Figure 1.2 shows a bar chart of the sum of distances to other arrays S_a, the outlier detection criterion from the previous figure. The bars are shown in the original order of the arrays. Based on the distribution of the values across all arrays, a threshold of 866 was determined, which is indicated by the vertical line. One array exceeded the threshold and was considered an outlier.

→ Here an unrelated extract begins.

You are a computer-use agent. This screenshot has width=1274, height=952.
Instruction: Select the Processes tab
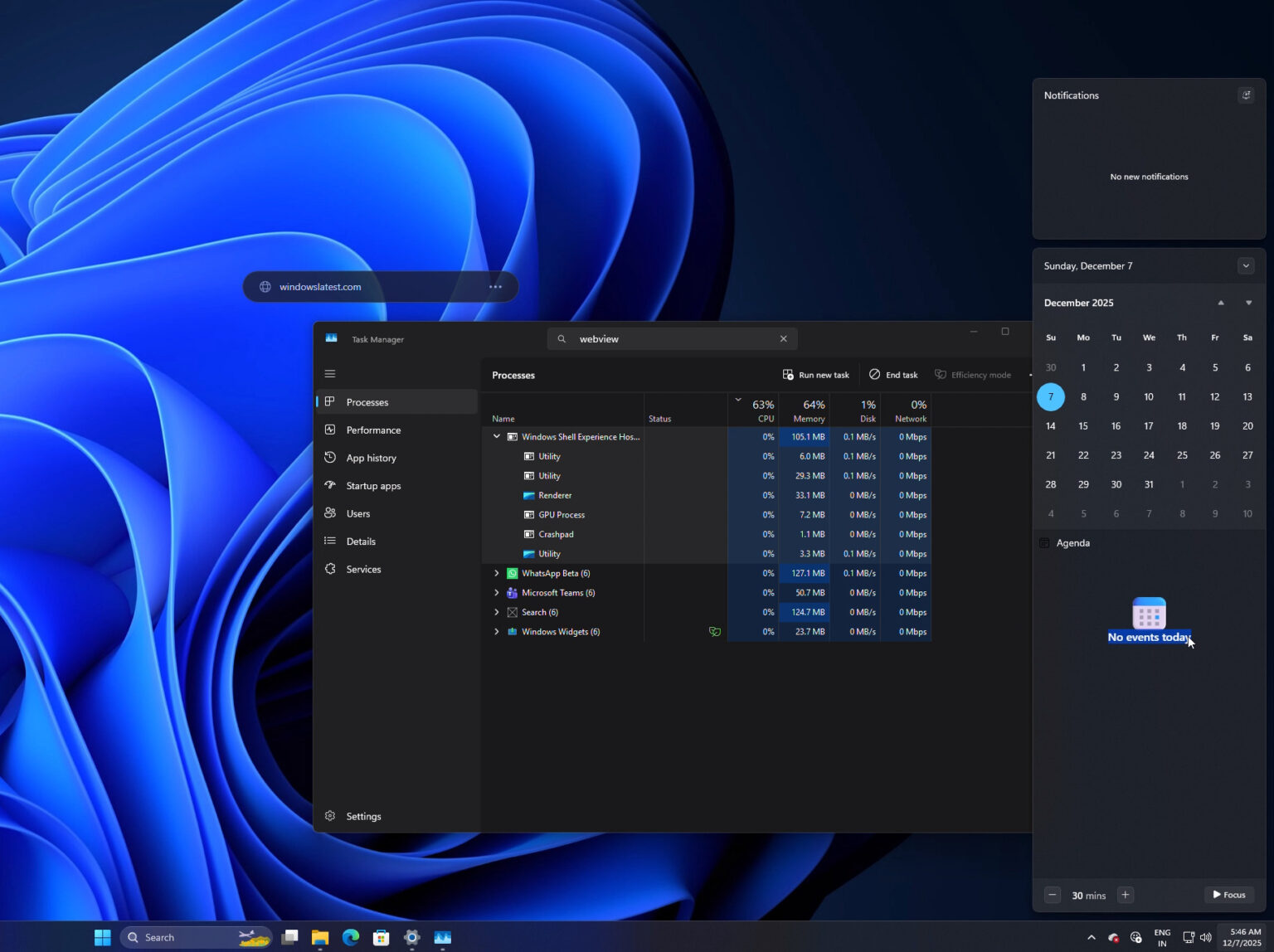367,401
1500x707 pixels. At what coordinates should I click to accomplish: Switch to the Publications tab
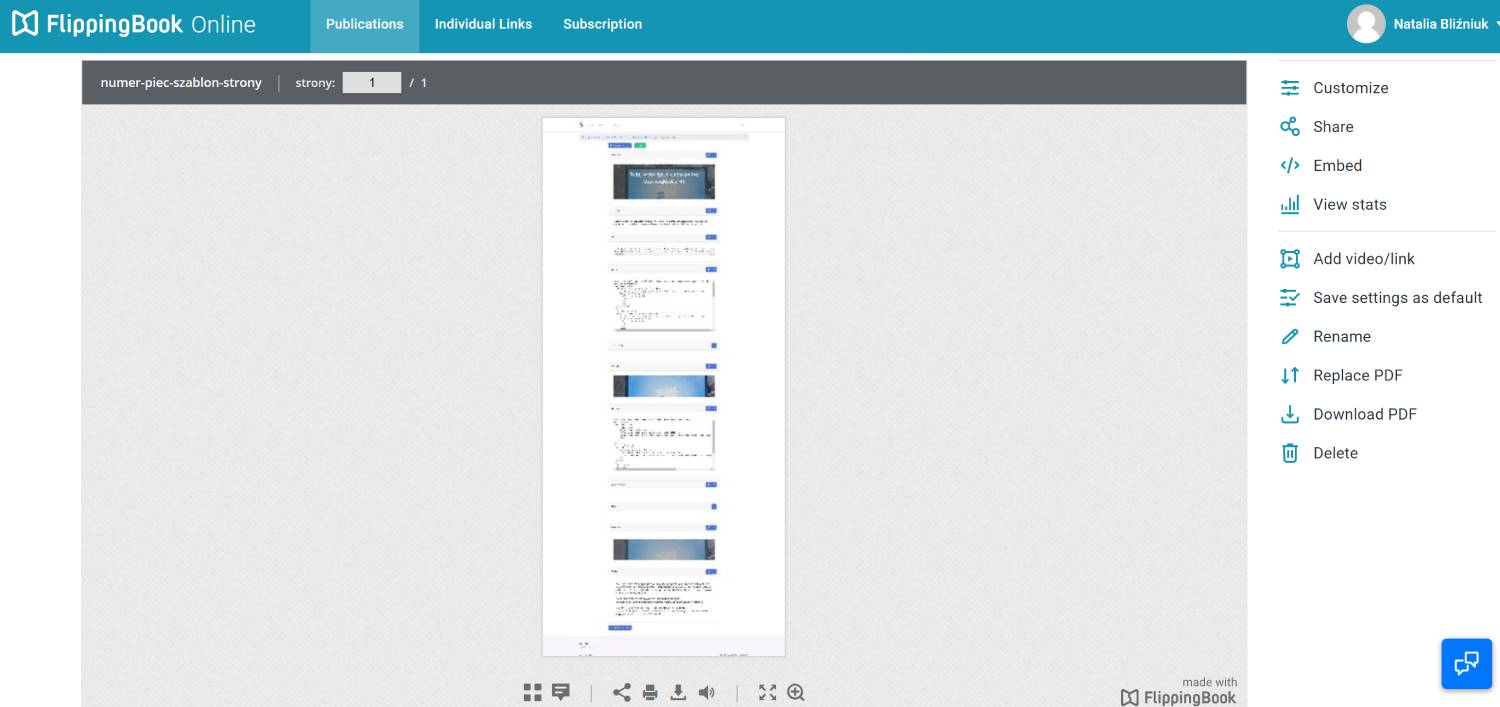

Figure 1.3 shows a scatterplot of the arrays along the first two principal components. You can use this plot to explore if the arrays cluster, and whether this is according to an intended experimental factor (you can indicate such a factor by color using the 'intgroup' argument), or according to unintended causes such as batch effects. Move the mouse over the points to see the sample names.
Principal component analysis is a dimension reduction and visualisation technique that is here used to project the multivariate data vector of each array into a two-dimensional plot, such that the spatial arrangement of the points in the plot reflects the overall data (dis)similarity between the arrays.

Section 2: Array Intensity Distributions

Legend	Name	Description
A	Boxplots	See remarks
B	Boxplots (Outliers)	See remarks
C	Density plots	See remarks

Remarks

Figure 2.1 shows boxplots representing summaries of the signal intensity distributions of the arrays. Each box corresponds to one array. Typically, one expects the boxes to have similar positions and widths. If the distribution of an array is very different from the others, this may indicate an experimental problem. Outlier detection was performed by computing the Kolmogorov-Smirnov statistic K_a between each array's distribution and the distribution of the pooled data.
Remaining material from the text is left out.